> Your goal:
In the entries below, every line with the string "agent" is to be reported.

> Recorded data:
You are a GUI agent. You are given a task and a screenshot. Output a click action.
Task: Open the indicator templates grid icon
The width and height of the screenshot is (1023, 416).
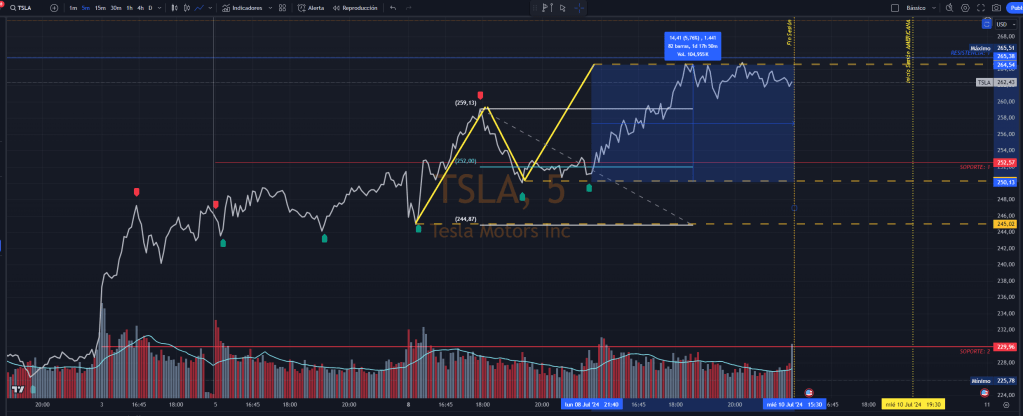point(280,8)
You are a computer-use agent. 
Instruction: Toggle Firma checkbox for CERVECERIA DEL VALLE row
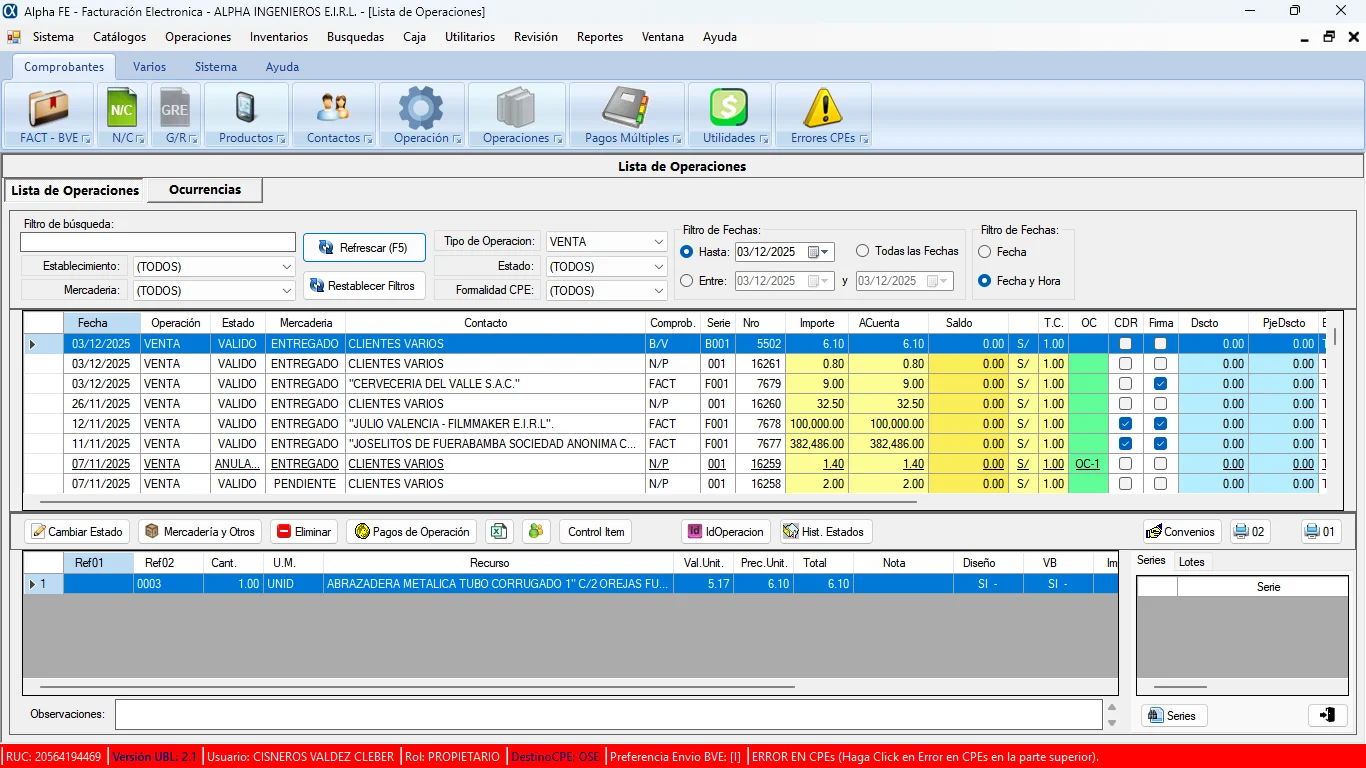click(1160, 384)

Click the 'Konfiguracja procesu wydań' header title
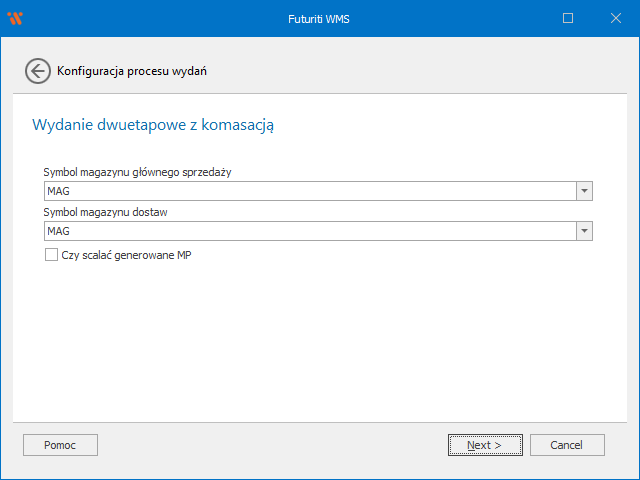pyautogui.click(x=132, y=71)
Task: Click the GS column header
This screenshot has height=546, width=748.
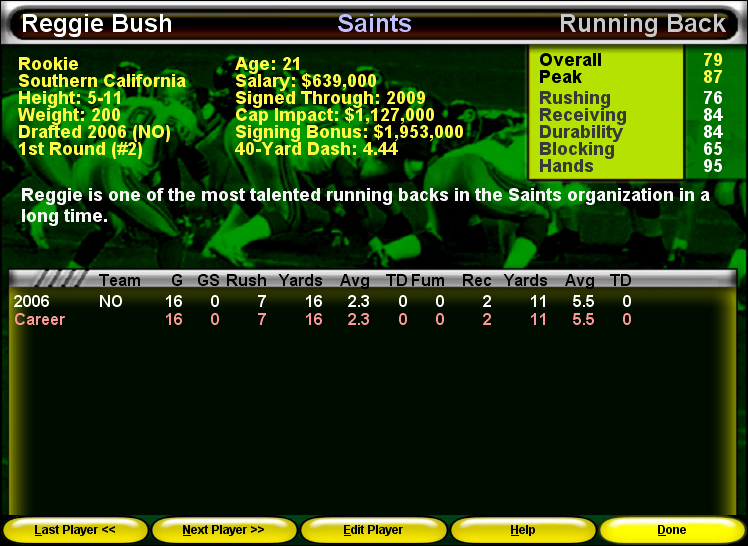Action: point(208,281)
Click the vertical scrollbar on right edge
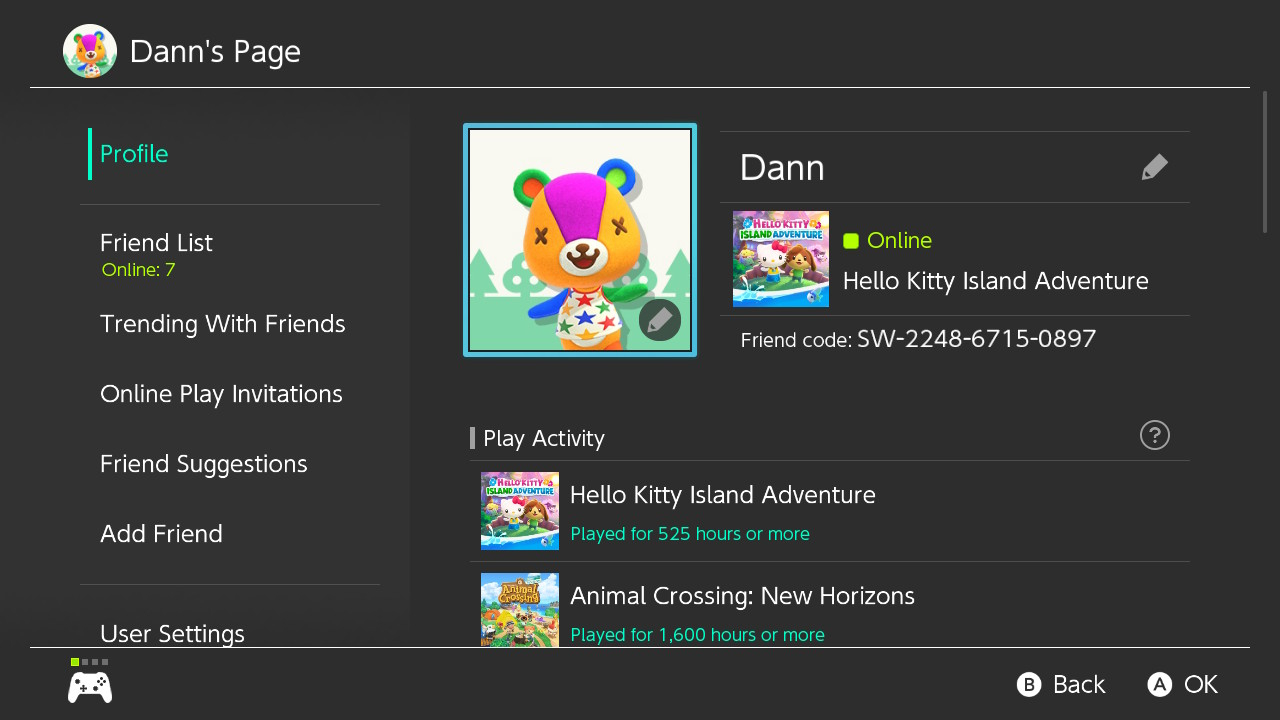Image resolution: width=1280 pixels, height=720 pixels. tap(1265, 162)
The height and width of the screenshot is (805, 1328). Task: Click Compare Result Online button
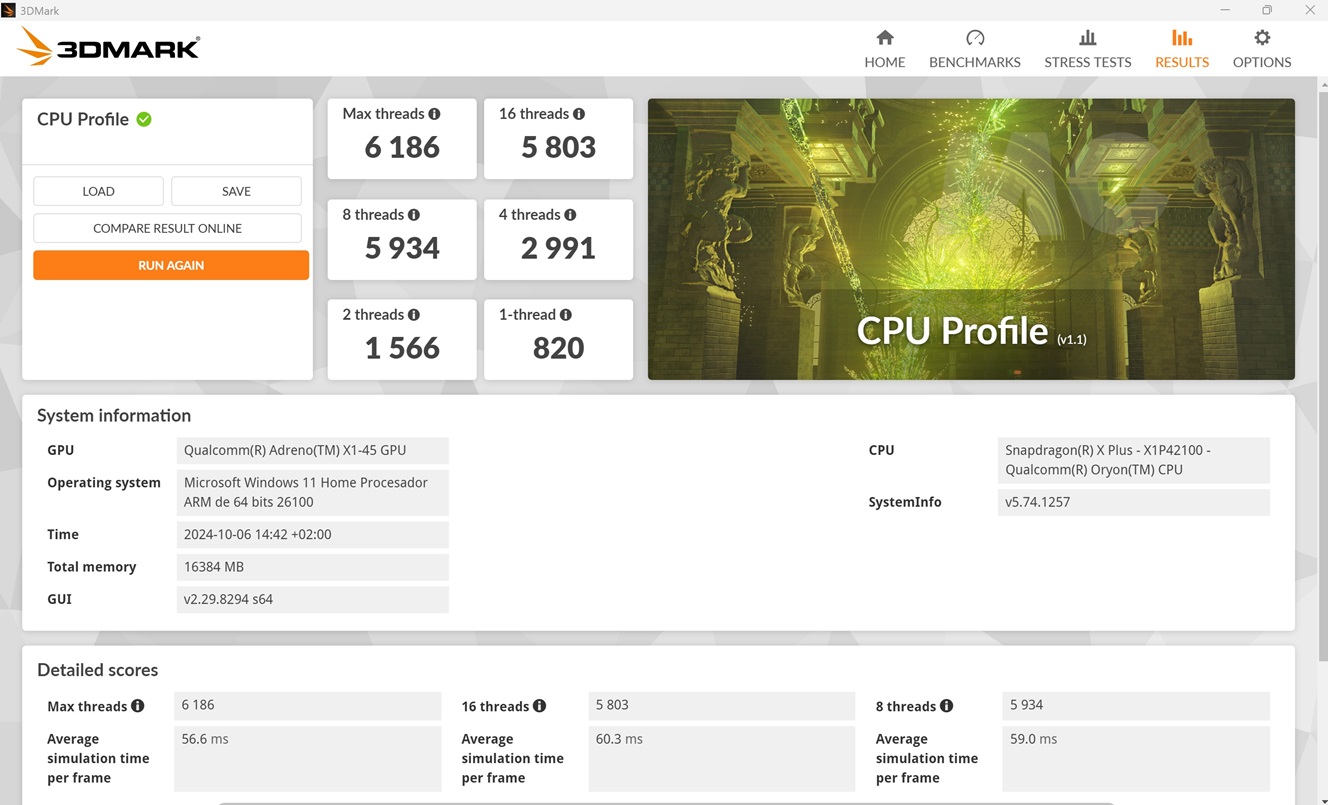click(x=167, y=228)
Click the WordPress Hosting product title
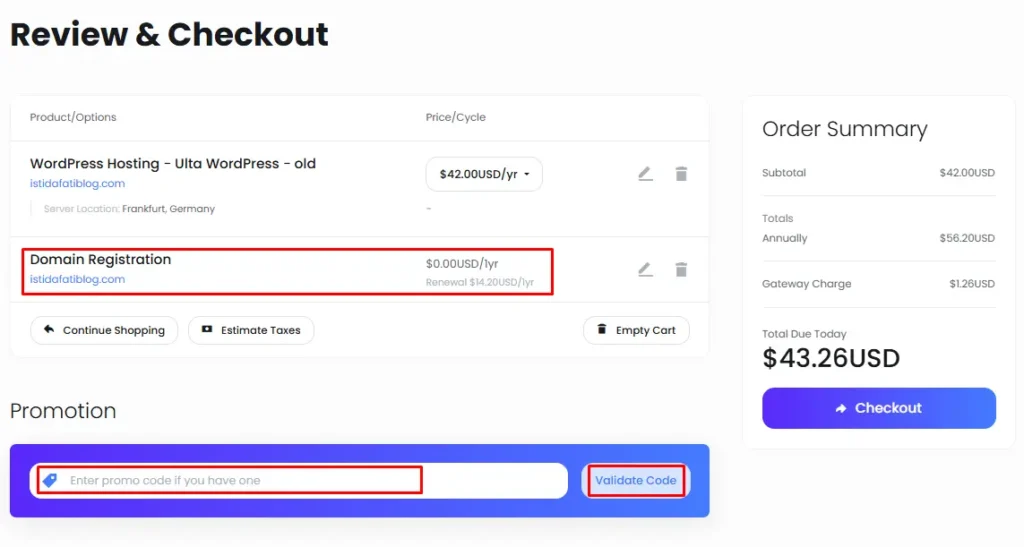The width and height of the screenshot is (1024, 547). tap(173, 164)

> Output of the task:
You are a GUI agent. You are given a task and a screenshot. Output a click action.
You are a computer-use agent. 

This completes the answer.